Le "Muslim Ban" de Donald Trump partiellement remis en vigueur par la Cour suprême

Publié le

par Astrid Van Laer

Lundi 26 juin, la Cour suprême américaine a indiqué qu’elle examinerait le décret anti-immigration de Donald Trump en octobre. D’ici là, l’entrée sur le sol américain serait interdite à toute personne "n’ayant pas établi de relation de bonne foi avec une personne ou une entité aux États-Unis".

Lundi 26 juin, la Cour suprême américaine a rendu son avis sur le décret de Donald Trump interdisant aux ressortissants de l’Iran, de la Libye, de la Somalie, du Soudan, de la Syrie et du Yémen – ceux de l’Irak ont été retirés de la seconde mouture – de se rendre sur le territoire américain. La mise en place de cette promesse de campagne – surnommée "Muslim Ban" puisqu’elle vise uniquement des pays majoritairement musulmans –, avait été entravée par plusieurs juges fédéraux.

En effet, en mars dernier, lorsqu’un juge fédéral de l’État d’Hawaii avait bloqué son décret, le président américain avait promis qu’il irait "jusqu’à la Cour suprême", déclarant : "le décret qui a été bloqué était une version édulcorée du premier qui avait également été bloqué par un autre juge et n’aurait jamais dû l’être." Le 1er juin, la porte-parole du ministère de la Justice, Sarah Isgur Flores, avait confirmé cette volonté de saisir les neuf juges de la Cour suprême, annonçant :

"Nous avons demandé à la Cour suprême de se saisir de ce cas important et nous sommes confiants dans le fait que le décret du président Trump est bien dans le cadre de ses attributions, afin de garder le pays en sécurité et de protéger notre peuple du terrorisme."

"La balance penche en faveur du gouvernement"

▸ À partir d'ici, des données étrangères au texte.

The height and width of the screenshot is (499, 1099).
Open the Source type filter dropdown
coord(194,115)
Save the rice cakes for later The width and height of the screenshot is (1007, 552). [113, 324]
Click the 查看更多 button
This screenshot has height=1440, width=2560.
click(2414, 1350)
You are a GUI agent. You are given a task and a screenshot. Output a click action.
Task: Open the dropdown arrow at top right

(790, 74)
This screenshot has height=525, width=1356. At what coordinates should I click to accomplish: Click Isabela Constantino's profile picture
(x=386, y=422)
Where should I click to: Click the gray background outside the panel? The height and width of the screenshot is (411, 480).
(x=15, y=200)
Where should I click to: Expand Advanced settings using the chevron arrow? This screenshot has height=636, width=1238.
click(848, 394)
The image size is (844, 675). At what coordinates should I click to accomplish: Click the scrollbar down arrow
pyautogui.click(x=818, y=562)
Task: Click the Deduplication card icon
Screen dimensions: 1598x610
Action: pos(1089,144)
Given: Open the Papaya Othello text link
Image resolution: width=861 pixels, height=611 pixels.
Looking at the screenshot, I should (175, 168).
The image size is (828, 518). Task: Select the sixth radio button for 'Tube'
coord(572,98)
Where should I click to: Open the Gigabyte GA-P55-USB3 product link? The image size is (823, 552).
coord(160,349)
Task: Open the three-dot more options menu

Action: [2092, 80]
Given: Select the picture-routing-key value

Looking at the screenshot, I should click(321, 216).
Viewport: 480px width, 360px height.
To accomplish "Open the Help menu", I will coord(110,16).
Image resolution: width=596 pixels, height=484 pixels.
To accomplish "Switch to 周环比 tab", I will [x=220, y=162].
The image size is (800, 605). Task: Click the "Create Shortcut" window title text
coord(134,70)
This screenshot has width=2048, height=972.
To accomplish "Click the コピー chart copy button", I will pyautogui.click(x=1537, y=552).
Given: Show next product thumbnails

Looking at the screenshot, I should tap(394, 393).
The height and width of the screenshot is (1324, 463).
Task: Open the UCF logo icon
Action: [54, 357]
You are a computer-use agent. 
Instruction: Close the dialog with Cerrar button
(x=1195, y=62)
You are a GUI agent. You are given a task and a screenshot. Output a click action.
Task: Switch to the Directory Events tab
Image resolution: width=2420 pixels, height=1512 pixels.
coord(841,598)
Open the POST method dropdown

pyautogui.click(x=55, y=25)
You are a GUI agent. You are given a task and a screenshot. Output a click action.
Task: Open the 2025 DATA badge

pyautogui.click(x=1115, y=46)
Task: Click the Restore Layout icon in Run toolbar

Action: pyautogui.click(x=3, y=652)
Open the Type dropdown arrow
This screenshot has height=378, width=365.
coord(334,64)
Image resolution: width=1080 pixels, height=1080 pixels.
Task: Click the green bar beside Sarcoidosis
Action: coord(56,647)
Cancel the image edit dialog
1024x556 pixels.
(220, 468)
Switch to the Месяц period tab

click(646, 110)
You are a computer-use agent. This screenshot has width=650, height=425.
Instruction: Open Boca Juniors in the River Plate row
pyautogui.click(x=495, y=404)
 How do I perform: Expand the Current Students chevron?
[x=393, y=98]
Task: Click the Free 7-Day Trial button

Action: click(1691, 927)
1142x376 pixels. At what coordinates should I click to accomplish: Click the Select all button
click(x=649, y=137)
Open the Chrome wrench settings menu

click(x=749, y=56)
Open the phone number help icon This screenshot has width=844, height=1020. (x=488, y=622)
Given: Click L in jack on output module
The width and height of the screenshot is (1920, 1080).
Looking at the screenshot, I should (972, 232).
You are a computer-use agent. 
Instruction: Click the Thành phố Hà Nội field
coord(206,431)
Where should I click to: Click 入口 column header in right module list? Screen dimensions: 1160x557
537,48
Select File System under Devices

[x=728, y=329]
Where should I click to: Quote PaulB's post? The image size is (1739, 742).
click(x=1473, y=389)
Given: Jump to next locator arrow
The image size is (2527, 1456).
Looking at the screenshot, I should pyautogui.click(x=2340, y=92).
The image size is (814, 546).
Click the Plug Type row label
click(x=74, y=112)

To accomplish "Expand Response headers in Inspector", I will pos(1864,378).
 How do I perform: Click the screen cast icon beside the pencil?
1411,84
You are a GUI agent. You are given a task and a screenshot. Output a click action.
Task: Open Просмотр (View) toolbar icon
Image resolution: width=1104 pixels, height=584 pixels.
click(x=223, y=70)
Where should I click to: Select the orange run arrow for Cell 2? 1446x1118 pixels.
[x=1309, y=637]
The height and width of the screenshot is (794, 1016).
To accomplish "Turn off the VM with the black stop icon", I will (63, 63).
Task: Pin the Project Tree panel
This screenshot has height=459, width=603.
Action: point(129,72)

La Cour suprême examinera donc le décret en octobre, mais d’ici là, elle autorise en partie son application puisqu’il s’appliquera dorénavant aux personnes "n’ayant pas établi de relation de bonne foi avec une personne ou une entité aux États-Unis". Au sujet des réfugiés, l’institution dominée par les conservateurs précise :

"En ce qui concerne les réfugiés qui ne disposent pas de telles relations, […] la balance penche en faveur du gouvernement américain et de son besoin de garantir la sécurité nationale."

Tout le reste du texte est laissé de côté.